Check each line of the listing below for the string "icon", then copy every line that has it.

[[ Excerpted data open ]]

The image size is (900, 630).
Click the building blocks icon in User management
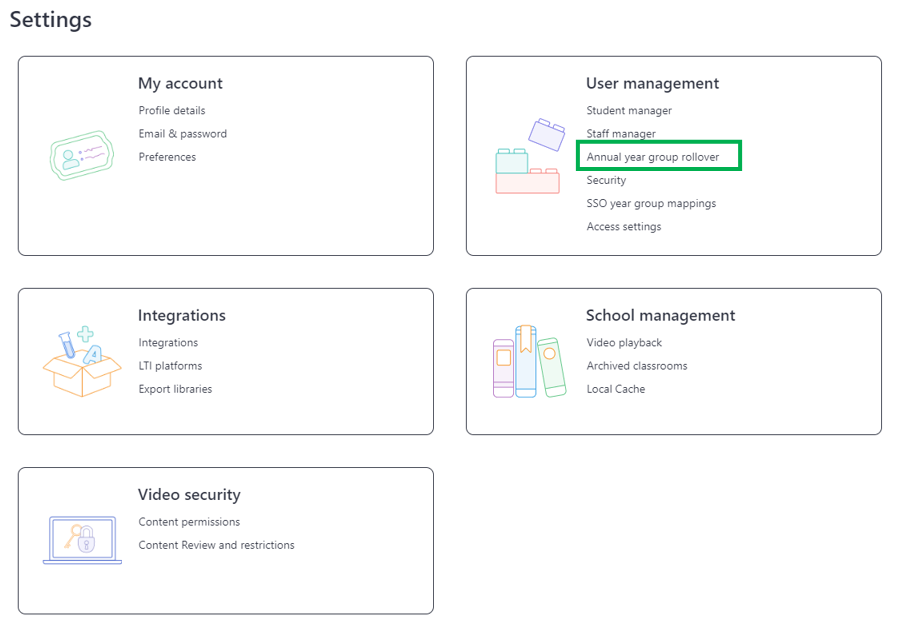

[[ Excerpted data closed ]]
[[ Excerpted data open ]]

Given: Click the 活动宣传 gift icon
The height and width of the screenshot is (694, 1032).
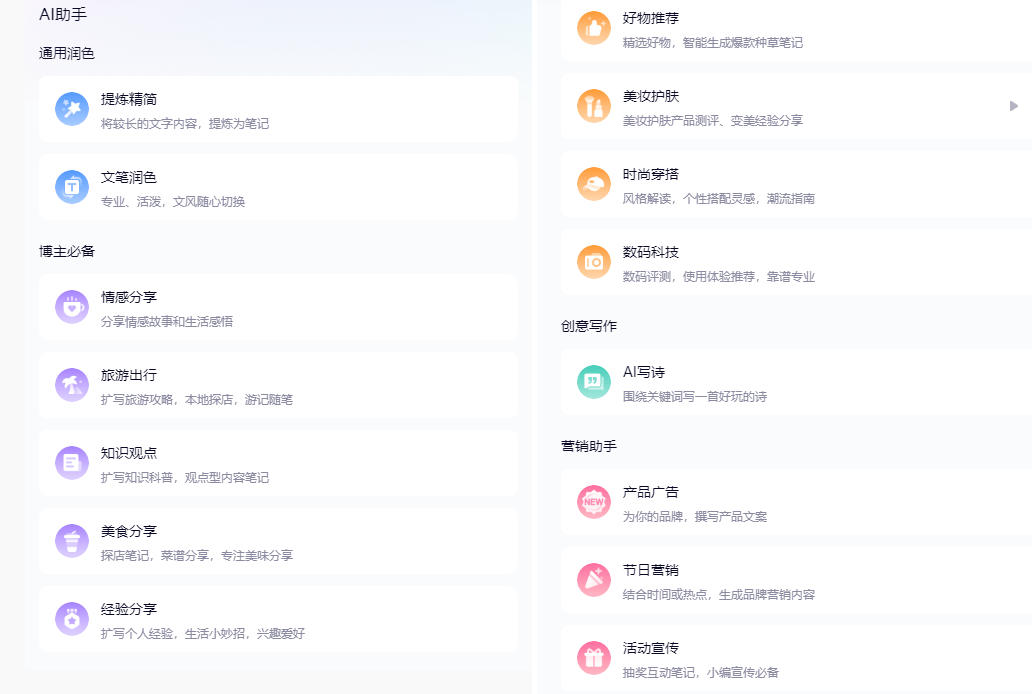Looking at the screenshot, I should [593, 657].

[[ Excerpted data closed ]]

| Answer for this exercise |
Click the building blocks icon in User management
Given: Click the 活动宣传 gift icon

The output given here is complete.